→ Given request a:
Reproduce the passage of the thriller review from "The phenomenon is" to "a graceful touch." word for word.

━━━ Page

Camera Phone

| 17 Feb 2015 | 01:41

    NO MATTER HOW many times you've been disappointed at movies, you go into each new film hoping it will seize its premise and create an experience that's exciting, artful and connected to life. When it doesn't happen, you take refuge in Sturgeon's Law, which holds that 90 percent of everything is crap. But this knowledge is rarely a comfort because you've given two hours of your life to a film that ignored its own potential for excellence.

    The phenomenon is often more apparent while watching thrillers. The genre exists to turn nightmares and daydreams into entertainment, and hook viewers with images of ordinary lives turning extraordinary. This primal appeal means viewers might give themselves over to a mediocre, formulaic thriller with an abandon they might not summon for films that defy easy categorization-films like Northfork, Osama, Cowards Bend the Knee, Gozu, When Will I Be Loved and A Letter to True. The allure of suspense is so strong that one tends to give oneself over to a thriller even if it's merely adequate. One bought a ticket to have one's buttons pushed, and even when the director's touch is cloddish, one is inclined to ignore the bruising and pretend it's a graceful touch.

    Exhibits A and B: Cellular and Paparazzi, new thrillers with catchy premises that plug into the zeitgeist. The former is about a young man who gets a random cell phone call from a kidnap victim and embarks on a mad odyssey to save her; the latter is a revenge fantasy about a young movie star battling scuzzy photographers who've invaded his privacy and harmed his family. Scratch the surface of both films and you find premises of undeniable relevance. Cellular is built around a central irony of 21st century life: The same communications devices that were supposed to unite us as a society have actually driven us apart, allowing us to retreat into our own little selfish, clueless bubbles. Without meaning to, Paparazzi taps into one of the reasons for retreating into a bubble: the widespread sense that there's too much personal information floating around within easy grasp of human predators, and the only sensible response is to retreat into a cocoon and lash out against would-be invaders. But in the end, neither movie can overcome lazy plotting, weak performances and a prosaic single-mindedness that's the antithesis of good pop art. They're the kinds of films audiences cheer and jeer in equal measure.

━━━━━━

→ Given request b:
Write out the records from the line with "I will 436,51." through the end of the records, including both ends, and nothing else.

━━━ Data lines

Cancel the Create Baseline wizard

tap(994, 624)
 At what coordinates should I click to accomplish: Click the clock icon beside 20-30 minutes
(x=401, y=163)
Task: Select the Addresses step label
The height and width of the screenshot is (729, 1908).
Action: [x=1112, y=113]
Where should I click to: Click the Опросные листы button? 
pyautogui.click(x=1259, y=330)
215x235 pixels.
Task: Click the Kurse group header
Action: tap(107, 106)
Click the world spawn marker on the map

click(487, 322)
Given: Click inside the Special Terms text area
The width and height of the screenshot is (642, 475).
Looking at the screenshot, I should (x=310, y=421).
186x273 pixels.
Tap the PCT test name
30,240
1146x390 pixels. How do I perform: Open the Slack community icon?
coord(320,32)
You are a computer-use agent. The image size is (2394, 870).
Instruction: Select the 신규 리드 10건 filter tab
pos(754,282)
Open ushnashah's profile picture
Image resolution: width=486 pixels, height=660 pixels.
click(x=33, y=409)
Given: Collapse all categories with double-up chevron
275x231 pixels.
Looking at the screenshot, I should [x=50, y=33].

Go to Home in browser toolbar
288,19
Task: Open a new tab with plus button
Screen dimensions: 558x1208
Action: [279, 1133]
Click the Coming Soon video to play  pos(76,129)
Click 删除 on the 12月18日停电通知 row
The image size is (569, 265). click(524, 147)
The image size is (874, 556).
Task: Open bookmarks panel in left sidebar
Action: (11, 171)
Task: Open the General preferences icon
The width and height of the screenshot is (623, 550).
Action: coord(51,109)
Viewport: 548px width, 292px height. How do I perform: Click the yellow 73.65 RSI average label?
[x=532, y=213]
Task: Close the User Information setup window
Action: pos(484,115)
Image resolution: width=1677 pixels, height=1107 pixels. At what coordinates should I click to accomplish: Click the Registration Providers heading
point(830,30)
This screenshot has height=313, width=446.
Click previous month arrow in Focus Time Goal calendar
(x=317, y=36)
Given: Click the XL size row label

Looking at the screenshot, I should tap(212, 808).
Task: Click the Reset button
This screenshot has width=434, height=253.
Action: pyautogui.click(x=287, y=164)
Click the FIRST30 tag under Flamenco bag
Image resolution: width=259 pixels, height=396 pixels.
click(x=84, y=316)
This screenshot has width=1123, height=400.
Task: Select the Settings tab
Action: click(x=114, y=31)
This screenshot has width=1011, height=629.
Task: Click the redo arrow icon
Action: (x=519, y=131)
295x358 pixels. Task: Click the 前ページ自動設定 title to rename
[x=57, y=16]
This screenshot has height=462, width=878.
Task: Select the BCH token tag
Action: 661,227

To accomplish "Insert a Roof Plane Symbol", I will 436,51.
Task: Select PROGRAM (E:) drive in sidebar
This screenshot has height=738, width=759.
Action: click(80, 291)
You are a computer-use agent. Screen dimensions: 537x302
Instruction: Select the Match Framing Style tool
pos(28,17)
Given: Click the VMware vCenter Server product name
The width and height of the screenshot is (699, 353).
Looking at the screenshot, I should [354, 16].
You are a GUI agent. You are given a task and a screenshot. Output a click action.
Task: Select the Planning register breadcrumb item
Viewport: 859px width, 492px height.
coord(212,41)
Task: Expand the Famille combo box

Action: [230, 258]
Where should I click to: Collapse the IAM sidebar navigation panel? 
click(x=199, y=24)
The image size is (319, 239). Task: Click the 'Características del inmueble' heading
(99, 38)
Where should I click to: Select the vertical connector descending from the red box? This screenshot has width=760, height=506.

━━━━━━

→ Exercise solution a:
The phenomenon is often more apparent while watching thrillers. The genre exists to turn nightmares and daydreams into entertainment, and hook viewers with images of ordinary lives turning extraordinary. This primal appeal means viewers might give themselves over to a mediocre, formulaic thriller with an abandon they might not summon for films that defy easy categorization-films like Northfork, Osama, Cowards Bend the Knee, Gozu, When Will I Be Loved and A Letter to True. The allure of suspense is so strong that one tends to give oneself over to a thriller even if it's merely adequate. One bought a ticket to have one's buttons pushed, and even when the director's touch is cloddish, one is inclined to ignore the bruising and pretend it's a graceful touch.

→ Exercise solution b:
To accomplish "Insert a Roof Plane Symbol", I will 436,51.
Task: Select PROGRAM (E:) drive in sidebar
This screenshot has height=738, width=759.
Action: click(80, 291)
You are a computer-use agent. Screen dimensions: 537x302
Instruction: Select the Match Framing Style tool
pos(28,17)
Given: Click the VMware vCenter Server product name
The width and height of the screenshot is (699, 353).
Looking at the screenshot, I should [354, 16].
You are a GUI agent. You are given a task and a screenshot. Output a click action.
Task: Select the Planning register breadcrumb item
Viewport: 859px width, 492px height.
coord(212,41)
Task: Expand the Famille combo box

Action: [230, 258]
Where should I click to: Collapse the IAM sidebar navigation panel? 
click(x=199, y=24)
The image size is (319, 239). Task: Click the 'Características del inmueble' heading
(99, 38)
Where should I click to: Select the vertical connector descending from the red box? This screenshot has width=760, height=506.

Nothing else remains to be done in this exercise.